Beranda Publikasi Kolom Mistik Kejawen sebagai Agama Jawa

Mistik Kejawen sebagai Agama Jawa

4978
1
Mistik Kejawen sebagai Agama Jawa

Oleh: Rohmatul Izad (Dosen Filsafat IAIN Ponorogo)

M

istik kejawen sesungguhnya merupakan manifestasi dari agama Jawa. Agama Jawa adalah akumulasi praktik religi masyarakat Jawa. Dalam praktik religi tersebut, sebagian orang meyakini ada pengaruh sinkretik dengan agama lain, sedikitnya agama Hindu, Budha, dan Islam. Sebaliknya ada yang meyakini secara puritan bahwa mistik kejawen adalah milik manusia Jawa yang telah ada sebelum ada pengaruh lain.

Paling tidak dalam kaitan itu, telah banyak bukti berupa karya-karya sastra Jawa yang merupakan tuntunan bagi para penganut mistik kejawen. Karya-karya yang dihasilkan oleh para pujangga Jawa itu, sebagian memang ada pengaruh agama lain. Karya-karya seperti Arjuna Wiwaha karangan Empu Kanwa, Serat Cebolek karya Yasadipura, Serat Centhini karya Pakubuwana V, merupakan karya-karya besar yang memuat pengetahuan mistik kejawen.

Berbagai karya besar para pujangga tersebut, seringkali oleh para penganut mistik kejawen dijadikan sebagai petunjuk praktis dalam menjalankan laku spiritual. Bahkan tak jarang pula di antara mereka meyakini karya leluhur itu sebagai pedoman dalam menjalankan mistik kejawen. Oleh karena yang mereka lakukan berkiblat dari buah karya para leluhur yang telah memiliki pengalaman batin, ada sebagian yang sering menyakralkan beberapa karya pujangga. Mereka lalu beranggapan bahwa laku mistik kejawen itu sebagai salah satu wacana religiusitas yang pantas dihormati.

Sebagai sebuah agama Jawa, tentu saja mistik kejawen akan mengatur hubungan manusia secara horizontal dan secara vertikal. Hubungan secara horizontal disebut memayung hayuning bawana dan secara vertikal dinamakan manunggaling kawula gusti. Hubungan tersebut memiliki dimensi spiritual yang dikenal dengan sebutan panembah. Artinya, manusia Jawa akan berbakti kepada Tuhan melalui ritual mistik kejawen (Suwardi Endraswara, 2012).

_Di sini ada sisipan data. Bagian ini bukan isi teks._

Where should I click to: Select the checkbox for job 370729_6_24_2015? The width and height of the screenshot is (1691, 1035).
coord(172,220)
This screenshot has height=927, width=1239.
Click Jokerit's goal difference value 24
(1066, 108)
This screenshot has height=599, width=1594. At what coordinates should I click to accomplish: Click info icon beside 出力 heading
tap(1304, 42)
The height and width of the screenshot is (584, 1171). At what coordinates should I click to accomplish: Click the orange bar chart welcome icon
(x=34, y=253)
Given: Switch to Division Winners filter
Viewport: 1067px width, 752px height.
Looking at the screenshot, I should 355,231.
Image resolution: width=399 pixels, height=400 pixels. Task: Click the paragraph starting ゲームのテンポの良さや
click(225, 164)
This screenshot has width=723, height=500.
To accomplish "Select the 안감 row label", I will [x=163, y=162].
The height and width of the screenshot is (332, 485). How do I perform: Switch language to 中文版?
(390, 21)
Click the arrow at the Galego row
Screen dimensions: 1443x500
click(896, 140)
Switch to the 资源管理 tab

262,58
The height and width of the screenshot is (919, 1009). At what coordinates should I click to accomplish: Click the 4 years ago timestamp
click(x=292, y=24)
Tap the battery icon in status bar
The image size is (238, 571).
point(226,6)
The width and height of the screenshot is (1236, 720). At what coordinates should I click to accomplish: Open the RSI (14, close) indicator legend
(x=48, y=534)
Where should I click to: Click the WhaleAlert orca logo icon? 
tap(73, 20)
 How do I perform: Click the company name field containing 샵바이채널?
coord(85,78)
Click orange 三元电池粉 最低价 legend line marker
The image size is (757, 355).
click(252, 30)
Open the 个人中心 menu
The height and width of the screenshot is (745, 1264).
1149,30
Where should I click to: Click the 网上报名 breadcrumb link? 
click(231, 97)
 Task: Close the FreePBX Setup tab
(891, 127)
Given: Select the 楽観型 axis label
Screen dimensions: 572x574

Boleh dibilang esensi agama Jawa adalah pada pemujaan nenek moyang atau leluhur. Pemujaan tersebut diwujudkan melalui sikap mistik dan slametan. Meskipun secara lahiriah mereka memuja kepada roh dan juga kekuatan lain, namun esensinya tetap terpusat kepada Tuhan. Jadi, agama Jawa yang dilandasi sikap dan perilaku mistik tetap tersentral kepada Tuhan. Tuhan adalah sumber anugerah, sedangkan roh leluhur dan kekuatan sakti tadi hanyalah perantara saja.

Titik sentral dari agama Jawa, tak lain termanifestasi pada ritual-ritual slametan yang dioplos dengan adat-istiadat Jawa. Tradisi rakyat yang masih primitive dan puritan justru sering mewarnai keaslian hubungan mistik. Para penganut mistik biasanya sangat memercayai adanya slametan sebagai tindakan visual mistik. Slametan dipandang sebagai sebuah representasi harapan yang penuh pengorbanan secara ikhlas lahir dan batin.

Agama Jawa adalah perwujudan keluhuran budi manusia kepada Tuhan. Agama dalam konteks Jawa juga dinamakan ageming aji, artinya bukan agama itu milik raja, melainkan agama Jawa adalah pengorbanan hidup. Aji artinya kesaktian, yang kokoh, yang tak tergoyahkan, dan inilah petunjuk. Jadi, agama Jawa adalah pituduh jati yang sering disebut sebagai pepadhang. Pepadhang berarti huda (petunjuk yang jernih). Atas dasar pepadhang itu, orang Jawa akan tentram hidupnya.

Dalam konteks mistik kejawen, mistisisme merupakan suatu pengalaman keagamaan tertentu yang ditunjukkan oleh adanya kondisi psikologis yang berhubungan dengan ciri-ciri tertentu yang melibatkan jenis kesadaran tertentu, di mana simbol-simbol inderawi dan pengertian-pengertian dari pemikiran abstrak seolah-olah terhapuskan. Jiwa merasa disatukan dalam suatu kontak langsung dengan kenyataan yang menguasainya. Dalam bentuk idealnya, mistisisme menimbulkan pengakuan bahwa penyatuan seperti itu telah terjadi secara empiris, semua individualitas menghilang dan diserap dalam lautan keilahian yang Mahaluas (M. Soehadha, 2008).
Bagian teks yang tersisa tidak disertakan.